EXERCISE AIM: Nothing in the entries may be dropped: restate them word for word.

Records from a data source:
+--

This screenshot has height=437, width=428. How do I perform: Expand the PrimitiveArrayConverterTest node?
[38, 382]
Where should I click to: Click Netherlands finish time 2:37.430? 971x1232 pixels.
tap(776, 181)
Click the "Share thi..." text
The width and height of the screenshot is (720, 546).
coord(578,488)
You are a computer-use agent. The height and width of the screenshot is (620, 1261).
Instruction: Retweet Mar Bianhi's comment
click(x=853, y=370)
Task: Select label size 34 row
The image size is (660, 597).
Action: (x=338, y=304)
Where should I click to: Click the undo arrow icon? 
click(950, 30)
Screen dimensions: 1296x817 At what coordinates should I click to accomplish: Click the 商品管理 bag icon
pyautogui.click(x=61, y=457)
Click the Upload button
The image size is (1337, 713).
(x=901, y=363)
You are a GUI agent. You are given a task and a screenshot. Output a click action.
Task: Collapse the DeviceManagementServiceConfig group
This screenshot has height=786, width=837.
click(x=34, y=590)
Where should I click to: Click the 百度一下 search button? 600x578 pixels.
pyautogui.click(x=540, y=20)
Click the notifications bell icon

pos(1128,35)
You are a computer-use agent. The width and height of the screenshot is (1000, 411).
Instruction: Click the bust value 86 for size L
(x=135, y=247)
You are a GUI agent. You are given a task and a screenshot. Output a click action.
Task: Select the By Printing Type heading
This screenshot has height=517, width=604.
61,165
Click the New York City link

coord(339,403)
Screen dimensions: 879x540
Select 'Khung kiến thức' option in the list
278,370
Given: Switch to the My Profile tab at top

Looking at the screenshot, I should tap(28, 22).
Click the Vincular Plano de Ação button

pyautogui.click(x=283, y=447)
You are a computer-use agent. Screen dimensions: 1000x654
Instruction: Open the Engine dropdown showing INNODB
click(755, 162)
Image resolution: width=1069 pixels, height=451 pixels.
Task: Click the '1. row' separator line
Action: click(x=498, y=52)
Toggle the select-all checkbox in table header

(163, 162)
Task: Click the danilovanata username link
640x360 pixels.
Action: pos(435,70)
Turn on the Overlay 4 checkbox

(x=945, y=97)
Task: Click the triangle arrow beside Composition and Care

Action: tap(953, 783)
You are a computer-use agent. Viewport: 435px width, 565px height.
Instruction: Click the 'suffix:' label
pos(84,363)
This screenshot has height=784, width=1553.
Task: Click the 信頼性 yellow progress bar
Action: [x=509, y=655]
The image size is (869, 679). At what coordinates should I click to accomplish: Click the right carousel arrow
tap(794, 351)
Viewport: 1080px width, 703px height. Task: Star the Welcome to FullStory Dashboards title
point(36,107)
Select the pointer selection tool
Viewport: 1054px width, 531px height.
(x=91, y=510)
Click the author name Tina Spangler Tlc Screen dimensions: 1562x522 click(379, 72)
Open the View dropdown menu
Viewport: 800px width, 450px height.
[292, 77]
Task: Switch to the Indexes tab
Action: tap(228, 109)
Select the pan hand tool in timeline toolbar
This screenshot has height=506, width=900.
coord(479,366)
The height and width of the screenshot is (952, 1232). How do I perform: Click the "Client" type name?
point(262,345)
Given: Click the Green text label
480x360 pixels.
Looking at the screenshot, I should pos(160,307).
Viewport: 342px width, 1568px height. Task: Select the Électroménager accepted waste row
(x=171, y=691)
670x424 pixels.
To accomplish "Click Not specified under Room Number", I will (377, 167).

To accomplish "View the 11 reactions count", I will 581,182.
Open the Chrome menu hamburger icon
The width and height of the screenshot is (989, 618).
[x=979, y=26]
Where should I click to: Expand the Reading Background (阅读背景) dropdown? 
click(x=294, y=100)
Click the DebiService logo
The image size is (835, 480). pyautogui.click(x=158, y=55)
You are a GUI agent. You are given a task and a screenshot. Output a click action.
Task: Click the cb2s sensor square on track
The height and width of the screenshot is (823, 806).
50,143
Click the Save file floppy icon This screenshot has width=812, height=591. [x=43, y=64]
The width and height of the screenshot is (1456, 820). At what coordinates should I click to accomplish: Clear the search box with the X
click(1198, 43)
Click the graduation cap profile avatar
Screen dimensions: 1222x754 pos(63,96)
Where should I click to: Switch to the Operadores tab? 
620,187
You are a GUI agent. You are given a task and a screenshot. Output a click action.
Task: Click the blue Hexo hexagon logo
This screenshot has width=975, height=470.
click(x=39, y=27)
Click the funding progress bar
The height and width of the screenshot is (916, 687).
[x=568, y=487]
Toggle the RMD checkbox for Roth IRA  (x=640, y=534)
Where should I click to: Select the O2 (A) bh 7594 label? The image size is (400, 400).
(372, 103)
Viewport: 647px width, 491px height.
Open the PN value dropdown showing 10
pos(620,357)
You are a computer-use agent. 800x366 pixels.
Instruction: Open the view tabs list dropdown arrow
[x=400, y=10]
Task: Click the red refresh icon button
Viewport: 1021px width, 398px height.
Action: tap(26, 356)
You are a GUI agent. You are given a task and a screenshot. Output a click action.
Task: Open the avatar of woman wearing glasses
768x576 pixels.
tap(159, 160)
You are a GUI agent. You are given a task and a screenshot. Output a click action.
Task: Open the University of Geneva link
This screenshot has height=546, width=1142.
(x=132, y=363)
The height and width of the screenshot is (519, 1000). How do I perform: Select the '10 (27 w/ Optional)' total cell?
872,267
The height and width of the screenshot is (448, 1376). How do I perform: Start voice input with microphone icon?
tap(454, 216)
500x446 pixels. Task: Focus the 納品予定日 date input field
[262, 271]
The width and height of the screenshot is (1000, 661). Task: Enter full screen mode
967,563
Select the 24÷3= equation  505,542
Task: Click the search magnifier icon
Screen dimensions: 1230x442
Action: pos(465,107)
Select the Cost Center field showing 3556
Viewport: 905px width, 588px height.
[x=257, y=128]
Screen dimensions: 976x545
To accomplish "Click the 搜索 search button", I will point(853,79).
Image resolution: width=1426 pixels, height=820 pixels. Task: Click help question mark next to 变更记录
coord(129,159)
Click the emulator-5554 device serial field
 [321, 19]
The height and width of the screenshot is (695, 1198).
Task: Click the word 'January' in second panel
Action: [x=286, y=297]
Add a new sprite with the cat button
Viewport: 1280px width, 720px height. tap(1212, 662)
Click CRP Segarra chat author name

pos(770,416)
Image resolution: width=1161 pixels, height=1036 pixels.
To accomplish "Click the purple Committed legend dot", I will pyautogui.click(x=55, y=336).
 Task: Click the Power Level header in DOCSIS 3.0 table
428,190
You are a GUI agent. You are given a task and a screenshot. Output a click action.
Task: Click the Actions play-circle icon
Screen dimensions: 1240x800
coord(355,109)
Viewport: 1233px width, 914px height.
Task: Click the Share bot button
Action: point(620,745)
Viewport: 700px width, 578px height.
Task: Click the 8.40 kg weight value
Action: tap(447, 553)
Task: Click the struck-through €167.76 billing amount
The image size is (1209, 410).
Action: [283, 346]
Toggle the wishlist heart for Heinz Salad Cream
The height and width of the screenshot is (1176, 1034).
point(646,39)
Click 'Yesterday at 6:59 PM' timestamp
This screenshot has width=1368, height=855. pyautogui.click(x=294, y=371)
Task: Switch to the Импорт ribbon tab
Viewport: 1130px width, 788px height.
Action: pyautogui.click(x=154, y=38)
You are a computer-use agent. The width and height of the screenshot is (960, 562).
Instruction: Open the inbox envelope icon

+--

WRITTEN REPLY:
This screenshot has height=437, width=428. How do I perform: Expand the PrimitiveArrayConverterTest node?
[38, 382]
Where should I click to: Click Netherlands finish time 2:37.430? 971x1232 pixels.
tap(776, 181)
Click the "Share thi..." text
The width and height of the screenshot is (720, 546).
coord(578,488)
You are a computer-use agent. The height and width of the screenshot is (620, 1261).
Instruction: Retweet Mar Bianhi's comment
click(x=853, y=370)
Task: Select label size 34 row
The image size is (660, 597).
Action: (x=338, y=304)
Where should I click to: Click the undo arrow icon? 
click(950, 30)
Screen dimensions: 1296x817 At what coordinates should I click to accomplish: Click the 商品管理 bag icon
pyautogui.click(x=61, y=457)
Click the Upload button
The image size is (1337, 713).
(x=901, y=363)
You are a GUI agent. You are given a task and a screenshot. Output a click action.
Task: Collapse the DeviceManagementServiceConfig group
This screenshot has height=786, width=837.
click(x=34, y=590)
Where should I click to: Click the 百度一下 search button? 600x578 pixels.
pyautogui.click(x=540, y=20)
Click the notifications bell icon

pos(1128,35)
You are a computer-use agent. The width and height of the screenshot is (1000, 411).
Instruction: Click the bust value 86 for size L
(x=135, y=247)
You are a GUI agent. You are given a task and a screenshot. Output a click action.
Task: Select the By Printing Type heading
This screenshot has height=517, width=604.
61,165
Click the New York City link

coord(339,403)
Screen dimensions: 879x540
Select 'Khung kiến thức' option in the list
278,370
Given: Switch to the My Profile tab at top

Looking at the screenshot, I should tap(28, 22).
Click the Vincular Plano de Ação button

pyautogui.click(x=283, y=447)
You are a computer-use agent. Screen dimensions: 1000x654
Instruction: Open the Engine dropdown showing INNODB
click(755, 162)
Image resolution: width=1069 pixels, height=451 pixels.
Task: Click the '1. row' separator line
Action: click(x=498, y=52)
Toggle the select-all checkbox in table header

(163, 162)
Task: Click the danilovanata username link
640x360 pixels.
Action: pos(435,70)
Turn on the Overlay 4 checkbox

(x=945, y=97)
Task: Click the triangle arrow beside Composition and Care

Action: tap(953, 783)
You are a computer-use agent. Viewport: 435px width, 565px height.
Instruction: Click the 'suffix:' label
pos(84,363)
This screenshot has height=784, width=1553.
Task: Click the 信頼性 yellow progress bar
Action: [x=509, y=655]
The image size is (869, 679). At what coordinates should I click to accomplish: Click the right carousel arrow
tap(794, 351)
Viewport: 1080px width, 703px height. Task: Star the Welcome to FullStory Dashboards title
point(36,107)
Select the pointer selection tool
Viewport: 1054px width, 531px height.
(x=91, y=510)
Click the author name Tina Spangler Tlc Screen dimensions: 1562x522 click(379, 72)
Open the View dropdown menu
Viewport: 800px width, 450px height.
[292, 77]
Task: Switch to the Indexes tab
Action: tap(228, 109)
Select the pan hand tool in timeline toolbar
This screenshot has height=506, width=900.
coord(479,366)
The height and width of the screenshot is (952, 1232). How do I perform: Click the "Client" type name?
point(262,345)
Given: Click the Green text label
480x360 pixels.
Looking at the screenshot, I should pos(160,307).
Viewport: 342px width, 1568px height. Task: Select the Électroménager accepted waste row
(x=171, y=691)
670x424 pixels.
To accomplish "Click Not specified under Room Number", I will (377, 167).

To accomplish "View the 11 reactions count", I will 581,182.
Open the Chrome menu hamburger icon
The width and height of the screenshot is (989, 618).
[x=979, y=26]
Where should I click to: Expand the Reading Background (阅读背景) dropdown? 
click(x=294, y=100)
Click the DebiService logo
The image size is (835, 480). pyautogui.click(x=158, y=55)
You are a GUI agent. You are given a task and a screenshot. Output a click action.
Task: Click the cb2s sensor square on track
The height and width of the screenshot is (823, 806).
50,143
Click the Save file floppy icon This screenshot has width=812, height=591. [x=43, y=64]
The width and height of the screenshot is (1456, 820). At what coordinates should I click to accomplish: Clear the search box with the X
click(1198, 43)
Click the graduation cap profile avatar
Screen dimensions: 1222x754 pos(63,96)
Where should I click to: Switch to the Operadores tab? 
620,187
You are a GUI agent. You are given a task and a screenshot. Output a click action.
Task: Click the blue Hexo hexagon logo
This screenshot has width=975, height=470.
click(x=39, y=27)
Click the funding progress bar
The height and width of the screenshot is (916, 687).
[x=568, y=487]
Toggle the RMD checkbox for Roth IRA  (x=640, y=534)
Where should I click to: Select the O2 (A) bh 7594 label? The image size is (400, 400).
(372, 103)
Viewport: 647px width, 491px height.
Open the PN value dropdown showing 10
pos(620,357)
You are a computer-use agent. 800x366 pixels.
Instruction: Open the view tabs list dropdown arrow
[x=400, y=10]
Task: Click the red refresh icon button
Viewport: 1021px width, 398px height.
Action: tap(26, 356)
You are a GUI agent. You are given a task and a screenshot. Output a click action.
Task: Open the avatar of woman wearing glasses
768x576 pixels.
tap(159, 160)
You are a GUI agent. You are given a task and a screenshot. Output a click action.
Task: Open the University of Geneva link
This screenshot has height=546, width=1142.
(x=132, y=363)
The height and width of the screenshot is (519, 1000). How do I perform: Select the '10 (27 w/ Optional)' total cell?
872,267
The height and width of the screenshot is (448, 1376). How do I perform: Start voice input with microphone icon?
tap(454, 216)
500x446 pixels. Task: Focus the 納品予定日 date input field
[262, 271]
The width and height of the screenshot is (1000, 661). Task: Enter full screen mode
967,563
Select the 24÷3= equation  505,542
Task: Click the search magnifier icon
Screen dimensions: 1230x442
Action: pos(465,107)
Select the Cost Center field showing 3556
Viewport: 905px width, 588px height.
[x=257, y=128]
Screen dimensions: 976x545
To accomplish "Click the 搜索 search button", I will point(853,79).
Image resolution: width=1426 pixels, height=820 pixels. Task: Click help question mark next to 变更记录
coord(129,159)
Click the emulator-5554 device serial field
 [321, 19]
The height and width of the screenshot is (695, 1198).
Task: Click the word 'January' in second panel
Action: [x=286, y=297]
Add a new sprite with the cat button
Viewport: 1280px width, 720px height. tap(1212, 662)
Click CRP Segarra chat author name

pos(770,416)
Image resolution: width=1161 pixels, height=1036 pixels.
To accomplish "Click the purple Committed legend dot", I will pyautogui.click(x=55, y=336).
 Task: Click the Power Level header in DOCSIS 3.0 table
428,190
You are a GUI agent. You are given a task and a screenshot. Output a click action.
Task: Click the Actions play-circle icon
Screen dimensions: 1240x800
coord(355,109)
Viewport: 1233px width, 914px height.
Task: Click the Share bot button
Action: point(620,745)
Viewport: 700px width, 578px height.
Task: Click the 8.40 kg weight value
Action: tap(447, 553)
Task: Click the struck-through €167.76 billing amount
The image size is (1209, 410).
Action: [283, 346]
Toggle the wishlist heart for Heinz Salad Cream
The height and width of the screenshot is (1176, 1034).
point(646,39)
Click 'Yesterday at 6:59 PM' timestamp
This screenshot has width=1368, height=855. pyautogui.click(x=294, y=371)
Task: Switch to the Импорт ribbon tab
Viewport: 1130px width, 788px height.
Action: pyautogui.click(x=154, y=38)
You are a computer-use agent. The width and height of the screenshot is (960, 562).
Instruction: Open the inbox envelope icon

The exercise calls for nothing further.